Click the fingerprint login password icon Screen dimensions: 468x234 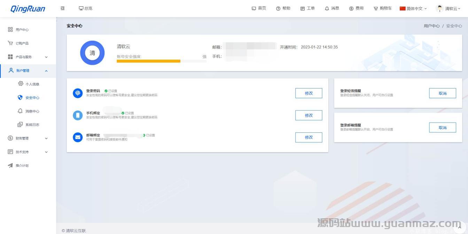[78, 93]
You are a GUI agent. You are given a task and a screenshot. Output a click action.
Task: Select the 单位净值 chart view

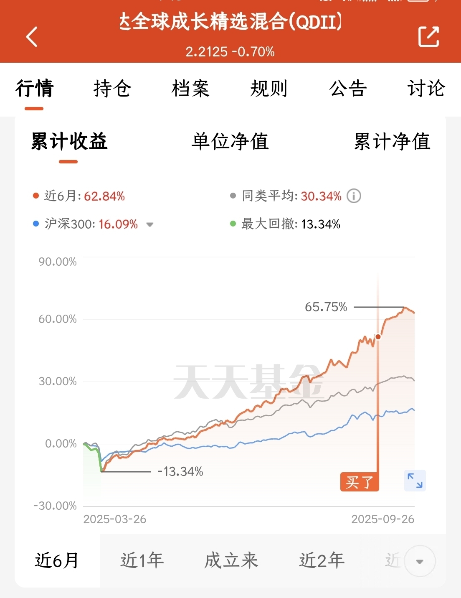click(230, 142)
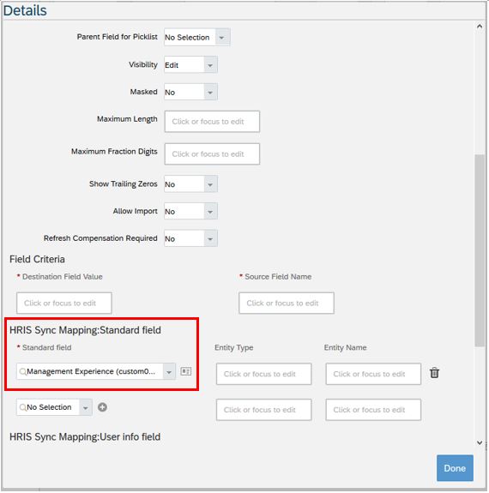Add a new Standard field mapping row
This screenshot has height=493, width=489.
click(x=102, y=407)
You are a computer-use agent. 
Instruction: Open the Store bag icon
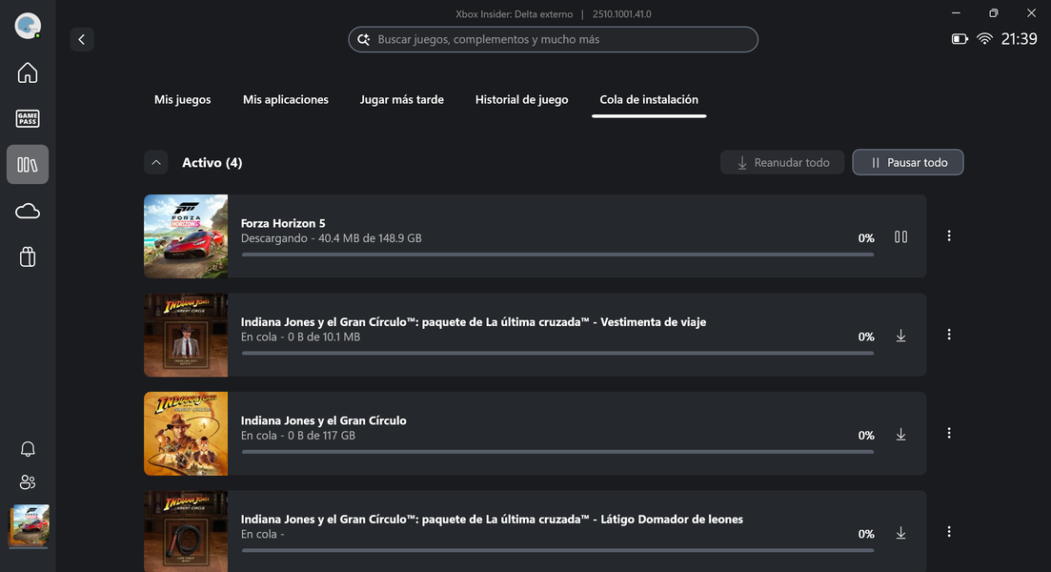coord(28,256)
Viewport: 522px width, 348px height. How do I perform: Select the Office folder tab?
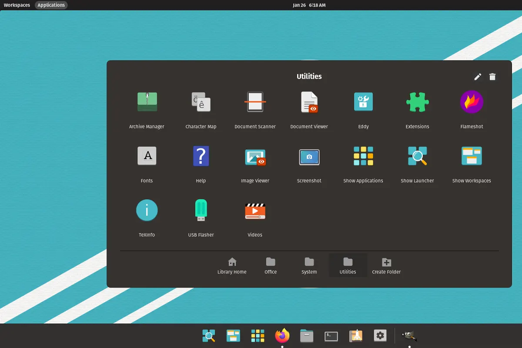(x=271, y=266)
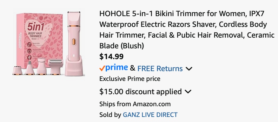The height and width of the screenshot is (122, 278).
Task: Click the orange Prime checkmark icon
Action: pos(102,68)
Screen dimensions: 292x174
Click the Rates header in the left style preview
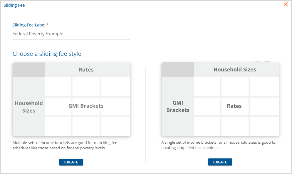tap(86, 70)
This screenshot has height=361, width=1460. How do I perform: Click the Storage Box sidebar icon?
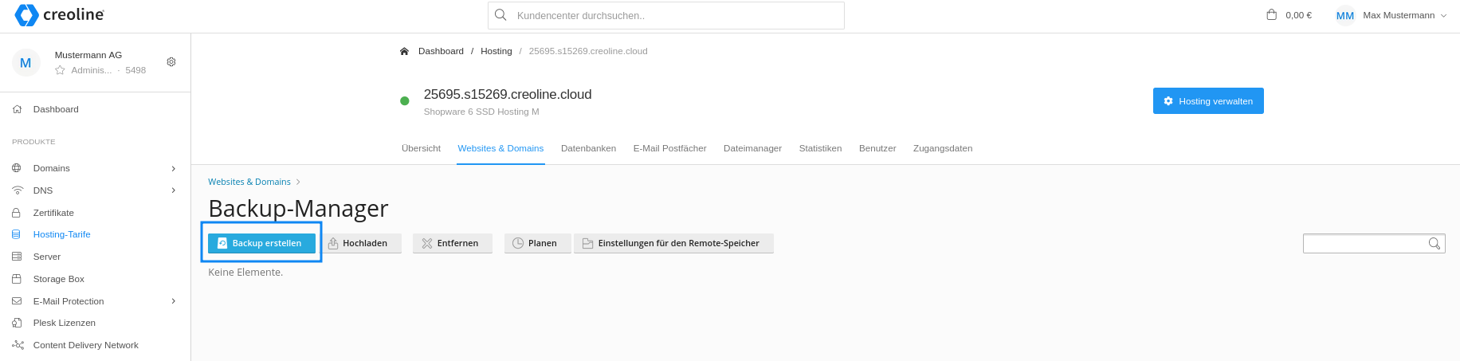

### Task instructions
No pictures belong in the copy; quote exactly the lines from the line containing "Click the Rates" through the final line of the material, both ends included.

### Written solution
Click the Rates header in the left style preview
tap(86, 70)
This screenshot has height=361, width=1460. How do I perform: Click the Storage Box sidebar icon?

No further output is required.